Par. And the safe bogey on 18 for a win by the slimmest of margins.

“Now I know why I’m balding; this stuff is hard,” Woods said. “Lot of drama out there.”

So the winning putt fell and then the pictures are these: hugging his mom and two children, including one who hadn’t been born when Woods won the U.S. Open in 2008. Shaking hands with players outside the scorer’s building, including the hand of Justin Thomas, a PGA champion who was 14 in ’08. Getting the green jacket in Butler Cabin: weather concerns — dodging forecast thunderstorms is why the field went off in threesomes at 7:30 a.m. on both 1 and 10 — meant the green jacket ceremony outside was cancelled, but Woods had already been through four of those before so…

Put those celebratory pictures up against the Woods mugshot, the Woods on his knees in the fairway of The Barclays in 2013 due to back spasms, the Woods X-rays of the bad back that needed spinal fusion in 2017 when the 2019 Masters champion didn’t know if he’d ever play golf again, much less competitively.

Turns out he is. And now the question of whether or not he can match Nicklaus’ 18 majors is a thing again.

“We all knew Tiger was back,” Koepka said, speaking for the players. “I think he just put the exclamation point on it. I think 18 may be closer than you think.”

Woods on Masters Sunday was not Hogan coming back from a head-on collision with a Greyhound bus in 1949, spending two months in the hospital with a double-fractured pelvis, fractured collar bone, left ankle fracture, chipped rib, near-fatal blood clots, then losing a playoff in the LA Open 11 months later and winning six more majors — but it is another positive, even remarkable step in an extraordinary story, a day that ranks with any other day among the most exciting and compelling in American sports history.

“I had serious doubts (if I could win again),” Woods said. “Two years ago I couldn’t do much of anything. Luckily I had the procedure on my back that gave me a chance to have a normal life. Then I found out I could swing a club. And I thought if I could piece this together, I still have the hands to do it.

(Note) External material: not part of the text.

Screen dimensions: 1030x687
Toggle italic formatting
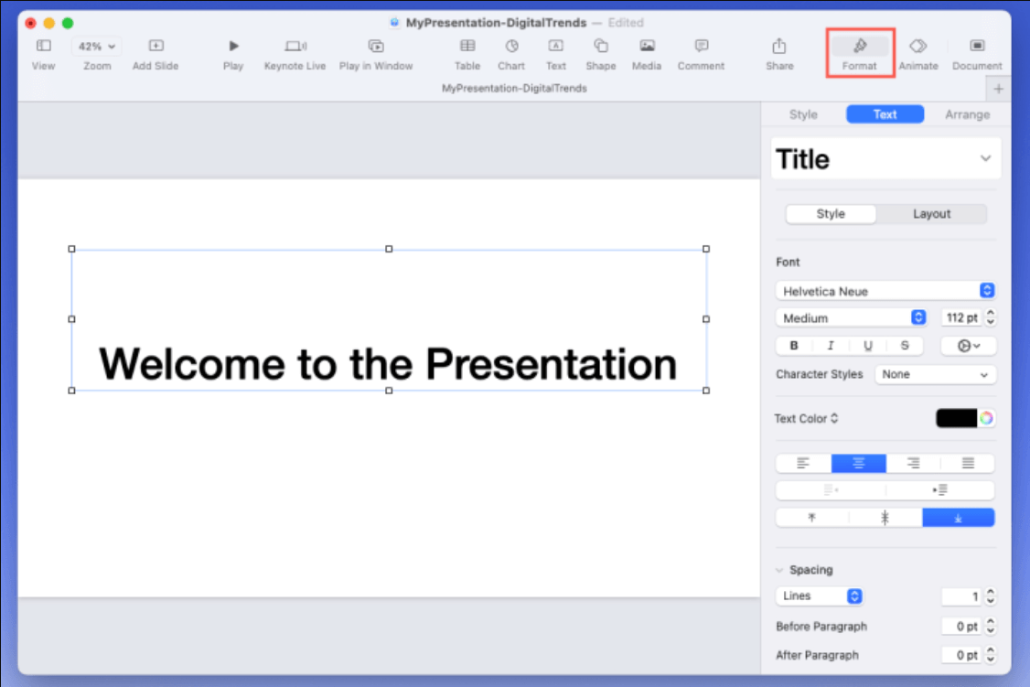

My body’s not the same, but I do have good hands. And coming here, I knew I was playing better, starting to shape shots. I just felt so prepared.”

“As a fan I love it,” Koepka said. “I think it’s awesome. I’m glad I got to be part of it. Finishing second, I’m still a little bummed out…but you want to play the best, and I went toe-to-toe with him and can leave saying I gave it my all.”

Kopeka broke into a big smile and shook his head.

“He’s just good man,” he said. “I don’t know what else to say.”

Molinari, Sunday morning’s leader and a tireless worker when it comes to improving his game, will likely win a jacket to go with his British Open trophy. Everybody needs a little luck, and the 36-year-old had none of that Sunday. After making just one bogey going into Sunday, he made a bogey and two doubles — in the water on 12 and 15 — on his way to a 2-over round and a tie for fifth.

“Sometimes it’s your day,” Molinari said. “Sometimes it isn’t.”

True. This Sunday just belonged to someone else.